## Brief
Repeat only the lines below from the one that contains "Where should I click to: Open" through the final line, exactly. Omit pictures.
Material for this exercise below:
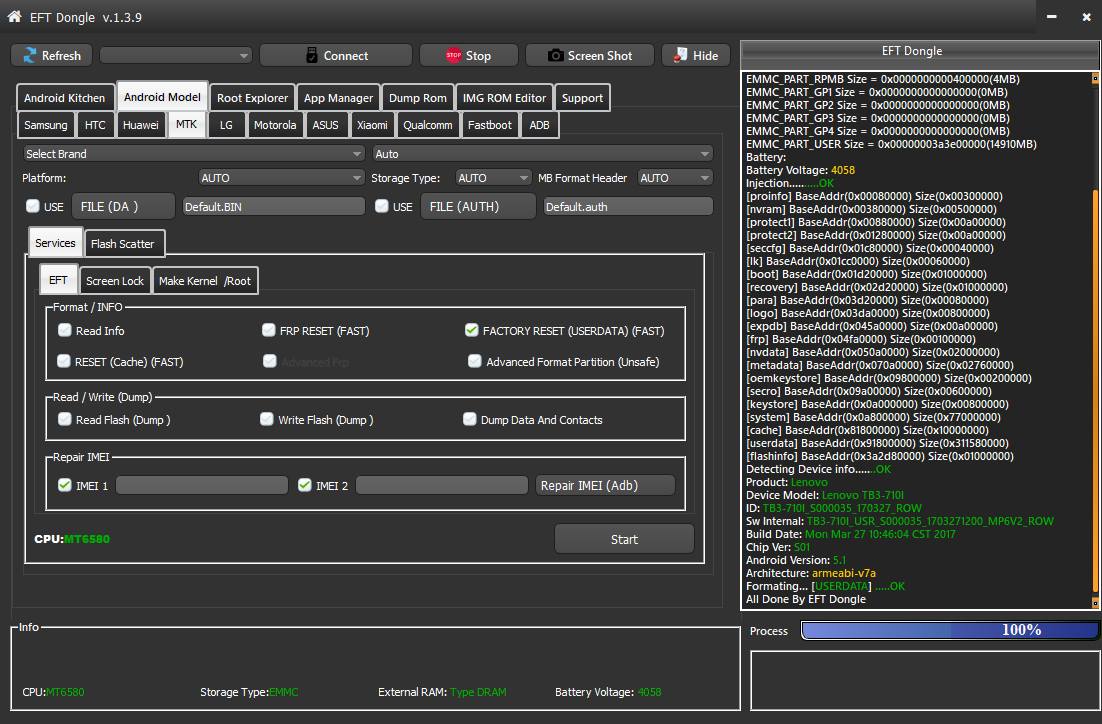Click the home icon in title bar
1102x724 pixels.
(14, 16)
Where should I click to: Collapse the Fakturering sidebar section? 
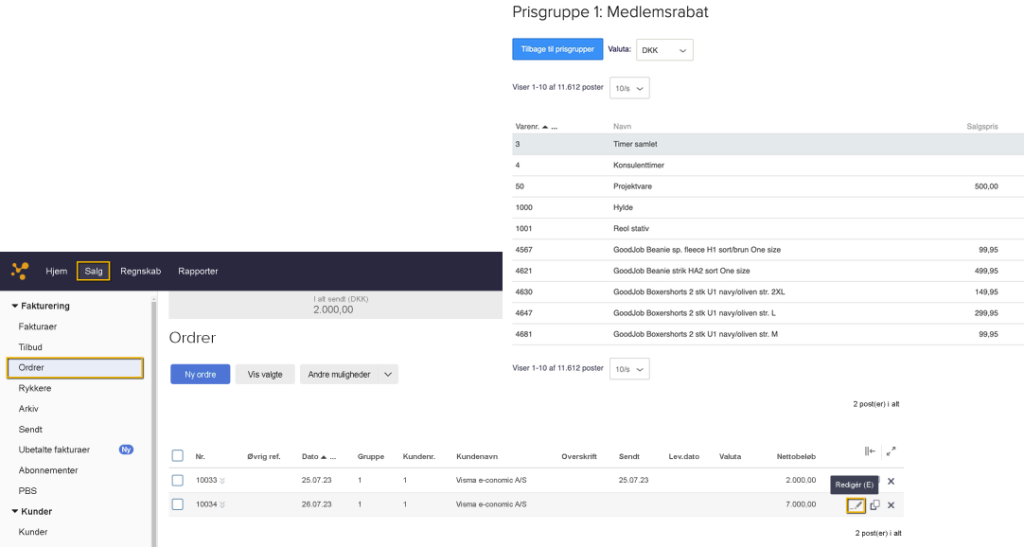point(15,306)
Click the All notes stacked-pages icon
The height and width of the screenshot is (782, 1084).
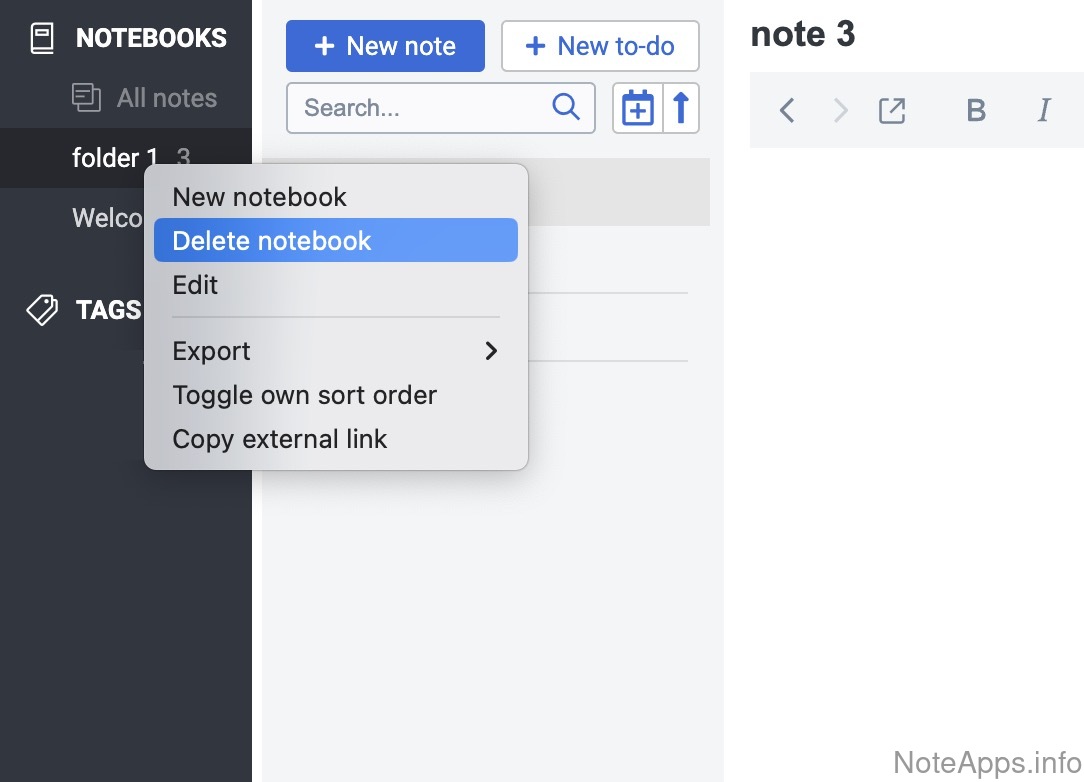click(87, 98)
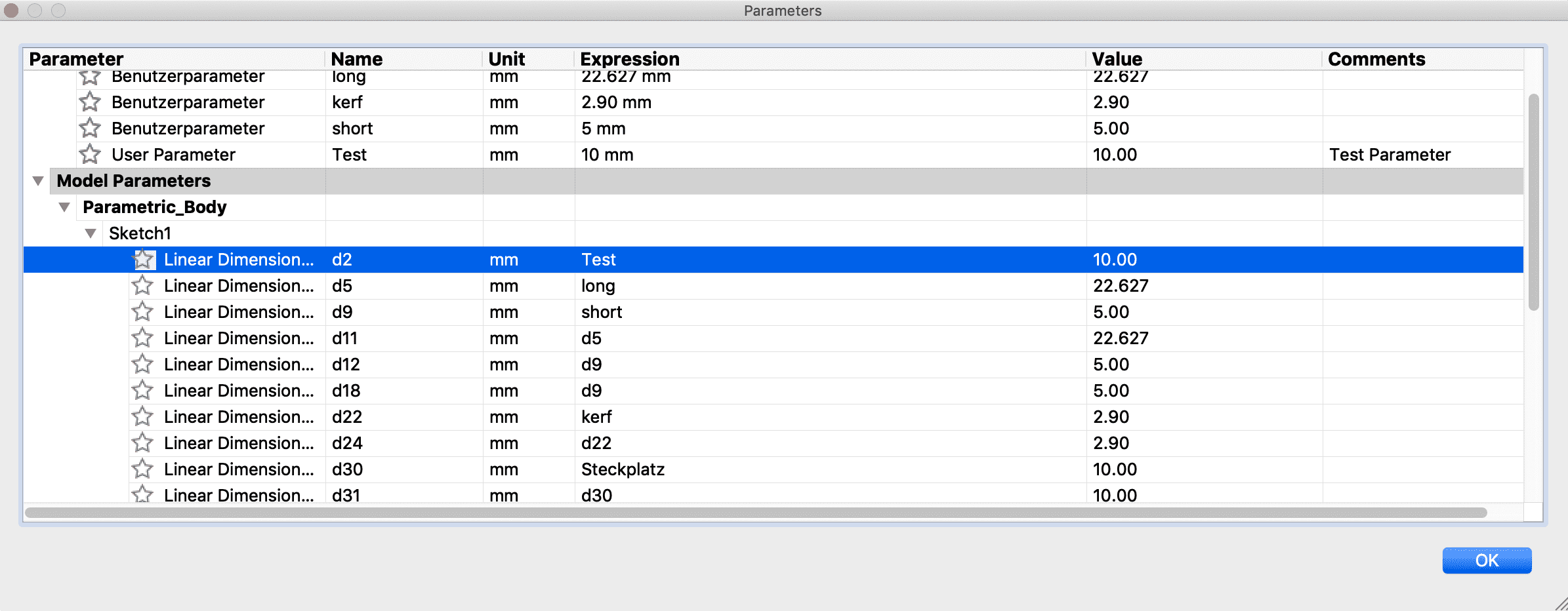Favorite the d30 Steckplatz dimension
Viewport: 1568px width, 611px height.
click(x=142, y=469)
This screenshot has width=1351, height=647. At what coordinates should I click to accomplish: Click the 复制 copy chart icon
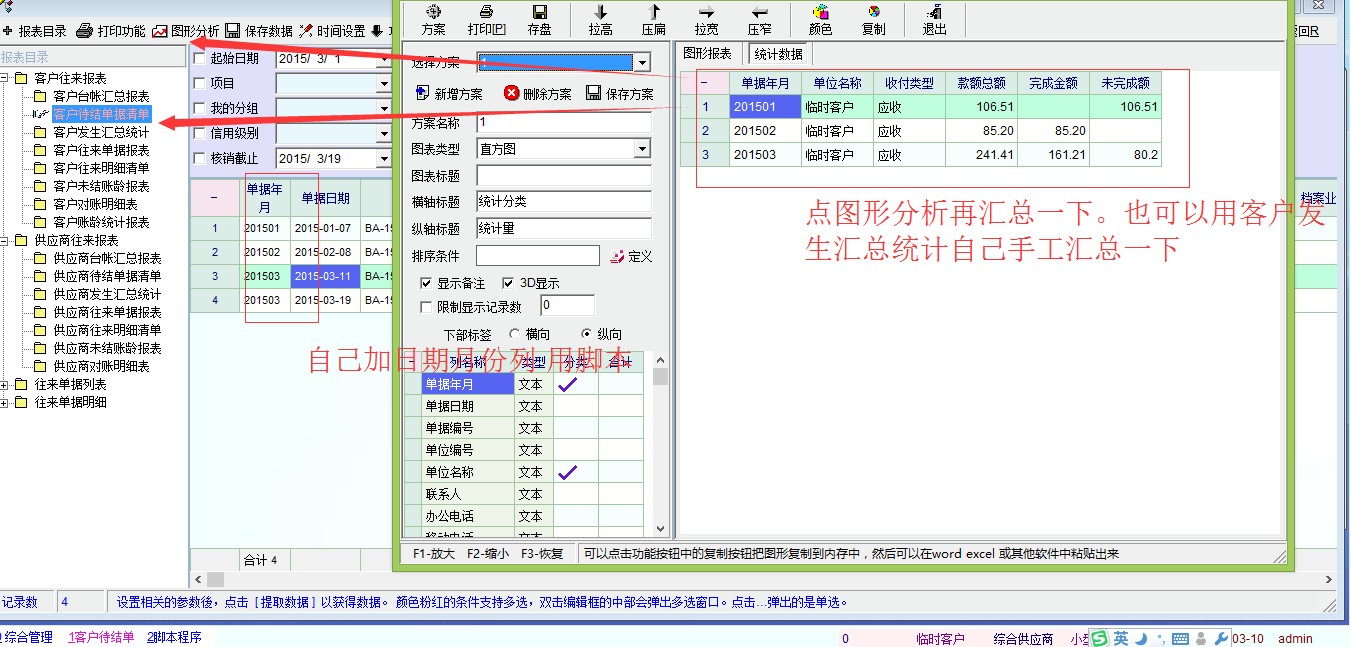873,19
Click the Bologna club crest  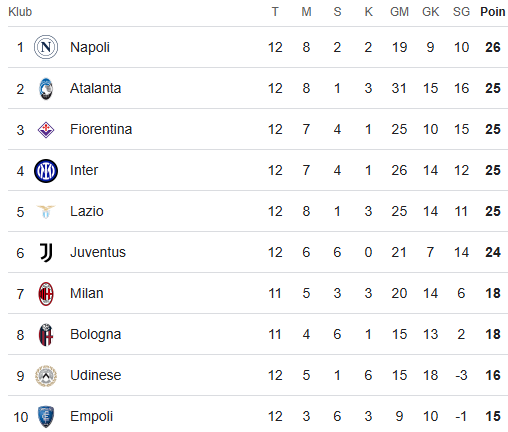(x=46, y=335)
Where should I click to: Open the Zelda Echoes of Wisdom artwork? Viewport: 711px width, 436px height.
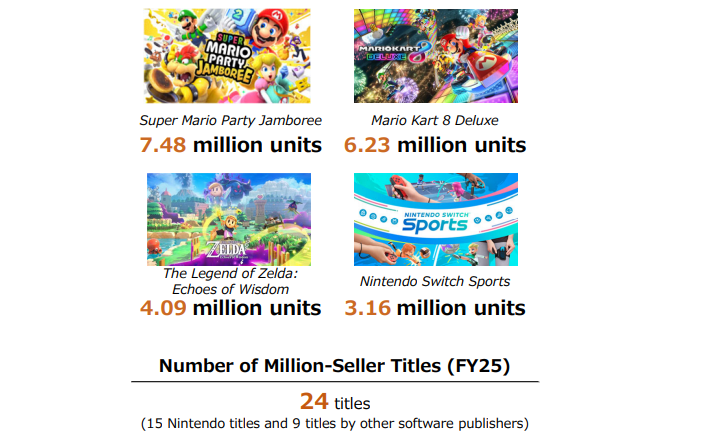point(229,218)
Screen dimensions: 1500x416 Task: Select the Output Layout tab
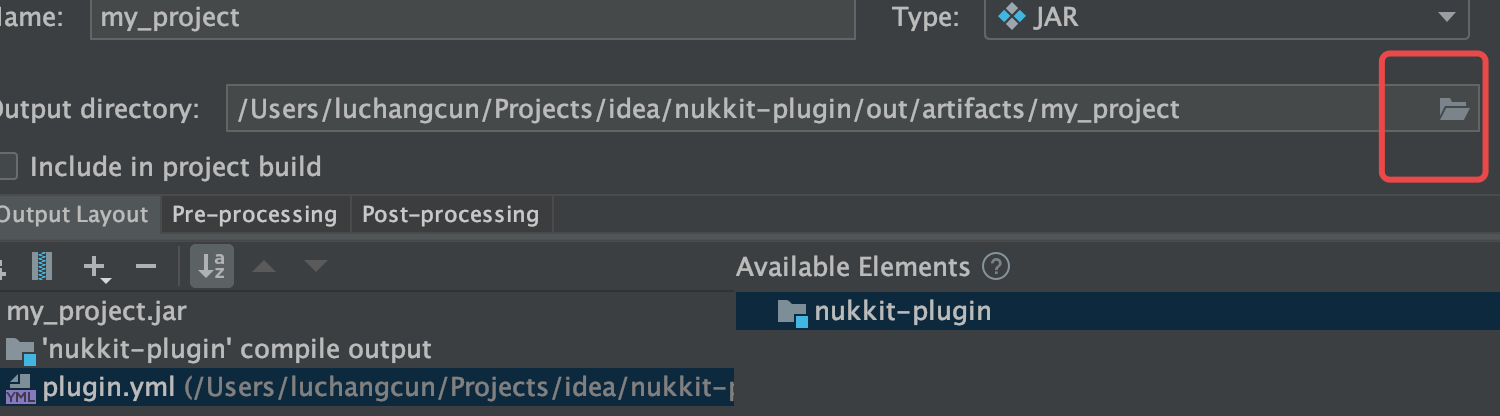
End of Material for this exercise.
## Solution
Where should I click to: Open the Zelda Echoes of Wisdom artwork? Viewport: 711px width, 436px height.
point(229,218)
Screen dimensions: 1500x416 Task: Select the Output Layout tab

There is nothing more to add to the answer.